**Compito da svolgere**
Come proseguiresti il testo sul rincaro mondiale dei prezzi alimentari, scrivendo il seguito dopo la sua ultima frase?

**Estratto selezionato**
I recenti scoppi di violenza in Algeria e Tunisia per l’aumento dei prezzi dei generi alimentari, la disoccupazione e l’inflazione galoppante, rischiano di essere solo la punta di un iceberg. L’allarme lanciato dalla FAO non fa ben sperare: i prezzi degli agroalimentari nel mondo non sono mai stati così alti. L’indice FAO è aumentato del 32% nella sola seconda metà del 2010 e il trend non accenna a diminuire nel 2011. Toccati, anzi superati, i record storici del 2008 che portarono a violente proteste in America Latina, Africa ed Asia.
Secondo il “Food price index 2010” dell’organizzazione dell’ONU, la media dei generi alimentari fondamentali, come grano, cereali, zucchero e carni, è aumentata da 167 (luglio 2010) a 215 (dicembre 2010) su scala FAO. Soltanto i cereali sono passati da 163 a 238, gli oli vegetali da 174 a 263 e lo zucchero da 247 a 398. E il futuro non è roseo. Secondo l’Organisation for Economic Co-operation and Development (OECD) i prezzi dei generi alimentari aumenteranno di un altro 40% entro il 2020, con picchi record per gli oli vegetali utilizzati nei biocarburanti.
Proprio i biocarburanti sono indicati da molte Ong come la causa principale dell’aumento dei prezzi, tanto che l’organizzazione “Act on aid” sostiene che milioni di persone soffrirebbero la fame se i Paesi Ue utilizzassero biocarburanti per il 10% dei loro trasporti interni al fine di contrastare il riscaldamento climatico. Una speculazione che potrebbe portare il prezzo di cereali, zucchero ed oli vegetali ad aumentare fino al 40% entro il 2020. A rischio c’è il 70% di aumento della produzione agricola stimata indispensabile dall’OECD per soddisfare i fabbisogni nutrizionali della popolazione mondiale nel 2050.

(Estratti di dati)

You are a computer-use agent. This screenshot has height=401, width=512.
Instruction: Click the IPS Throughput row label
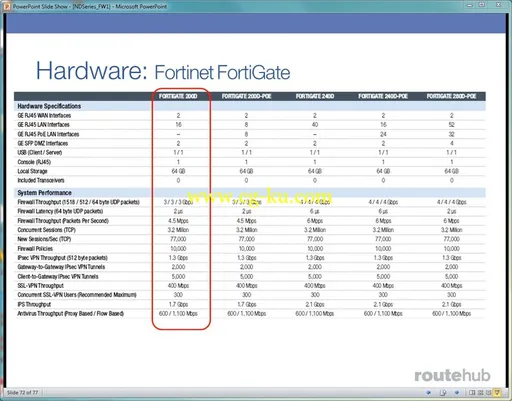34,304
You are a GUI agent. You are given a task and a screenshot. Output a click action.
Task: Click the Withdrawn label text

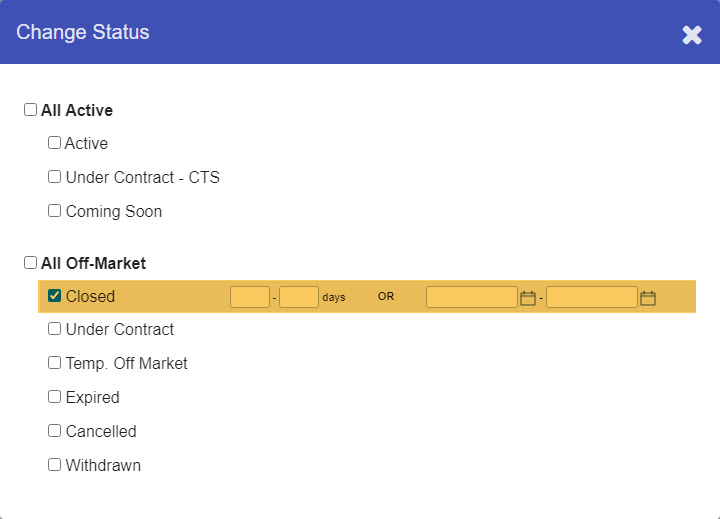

**Spazio per rispondere**
Bruxelles getta acqua sul fuoco, sostenendo che è difficile individuare una causa unica per l’aumento dei prezzi. Il Commissario all’agricoltura, il rumeno Dacian Cioloş, ha dichiarato che “la crisi e l’aumento attuale dei prezzi mostrano l’importanza di una forte politica agricola comune in vista di una produzione sostenibile”. Inutile ricordare che nella PAC finisce la maggior parte della spesa europea tra finanziamenti e sovvenzioni. Intanto della situazione se ne discuterà al prossimo G20 in programma il 27 e 28 gennaio a Parigi.
E mentre dall’altra parte del Mediterraneo le strade di Algeria e Tunisia bruciano, in Europa Grecia, Irlanda, Portogallo e Italia tremano. La soluzione, presentata come per magia dalla aziende di genetica agraria, potrebbe essere rappresentata dai tanto discussi Ogm. Ma gli ambientalisti avvertono che la crisi alimentare e l’aumento dei prezzi potrebbero essere utilizzati come cavallo di troia per far passare nell’opinione pubblica europea, storicamente contraria agli Ogm, l’idea che gli organismi geneticamente modificati siano diventati una risorsa oramai indispensabile.
Ad ogni modo Bruxelles, da sempre possibilista sugli Ogm, teme di più l’immobilismo decisionale. I policy makers avvertono che se non saranno fatti i passi giusti a livello politico, l’impennata dei prezzi alimentari rischia di spingere alle stelle l’inflazione, solleticare fantasie protezioniste e dilagare nell’instabilità sociale.